Come riportato ì dal giornale spagnolo La Vanguardia, l’attaccante norvegese del Manchester City, infatti, utilizza da anni gli stessi elastici per capelli e ha deciso di investire nell’azienda che li produce, diventandone azionista. Haaland ha iniziato a usare questi elastici perché li riteneva più efficaci rispetto ad altri prodotti presenti sul mercato. Con il passare del tempo, il rapporto con il marchio si è consolidato fino a trasformarsi in una vera e propria partnership societaria. «Erling utilizzava il nostro marchio da anni prima che si parlasse di qualsiasi collaborazione. Amava davvero il prodotto e, in modo del tutto naturale, il rapporto si è evoluto fino a portare prima al suo investimento in Bon Dep e successivamente alla realizzazione di una collezione in edizione limitata» ha spiegato all’agenzia EFE Hedda Engelhardt, direttrice marketing di Kknekki, il brand in questionr.
Una storia diversa da quella che vede spesso gli sportivi limitarsi a prestare il proprio volto alle campagne pubblicitarie. In questo caso, il bomber norvegese era già un cliente affezionato molto prima di entrare nella compagine societaria. L’azienda norvegese Bon Dep, proprietaria del marchio Kknekki, ha confermato che Haaland ha fatto il suo investimento nel 2024, dopo aver utilizzato per anni i suoi elastici sia negli allenamenti che durante le partite. «La sua scelta è nata dalla fiducia, perché conosceva già il prodotto», ha sottolineato ancora Engelhardt. Un elemento di autenticità che, secondo l’azienda, rappresenta il principale punto di forza della collaborazione, dal momento che il calciatore continua a utilizzare gli stessi elastici nella vita di tutti i giorni.
Dopo essere diventato azionista, Haaland ha preso parte alla progettazione di una collezione in edizione limitata composta da otto modelli. Ogni elastico è impreziosito da una piccola perlina personalizzata con il suo nome e da colori ispirati ai momenti più significativi della sua carriera e della sua vita personale, oltre che alle squadre in cui ha militato. Il lancio commerciale si è rivelato un successo immediato: l’intera collezione è andata esaurita in appena due settimane, trainata da un’enome eco ottenuta sui social.

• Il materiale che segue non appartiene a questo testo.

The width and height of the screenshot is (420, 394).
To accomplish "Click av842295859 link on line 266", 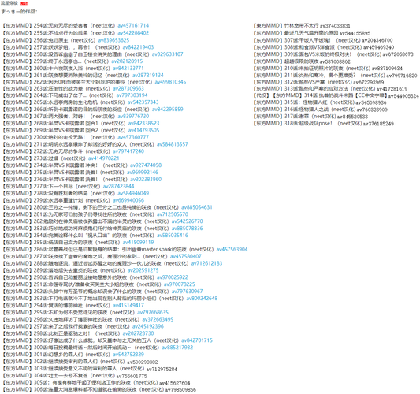I will tap(168, 110).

Sebbene oggi siano conosciuti in tutto il mondo grazie a Haaland, gli elastici Kknekki hanno origini ben più lontane. Sono stati creati in Corea del Sud nel 1987 e vengono ancora realizzati con un processo artigianale che prevede l’intreccio di oltre sessanta fili per ogni singolo pezzo. «Il nostro marchio si fonda sulla convinzione che anche un oggetto di uso quotidiano possa essere qualcosa di eccezionale» ha affermato Engelhardt. Il successo di questi accessori è legato anche all’influenza che i calciatori esercitano sulle tendenze. L’impatto del fenomeno, inoltre, ha superato i confini del calcio: Haaland ha infatti contribuito a rendere popolare un accessorio che fino a pochi anni fa era considerato quasi esclusivamente femminile, trasformandolo in un complemento sempre più diffuso anche tra gli uomini. Mentre continua a essere uno dei protagonisti del Mondiale 2026 con la maglia della Norvegia, il 9 del City dimostra di saper fare la differenza anche lontano dal campo. La sua iconica coda di cavallo non rappresenta più soltanto un tratto distintivo della sua immagine, ma anche una bella fonte di guadagno.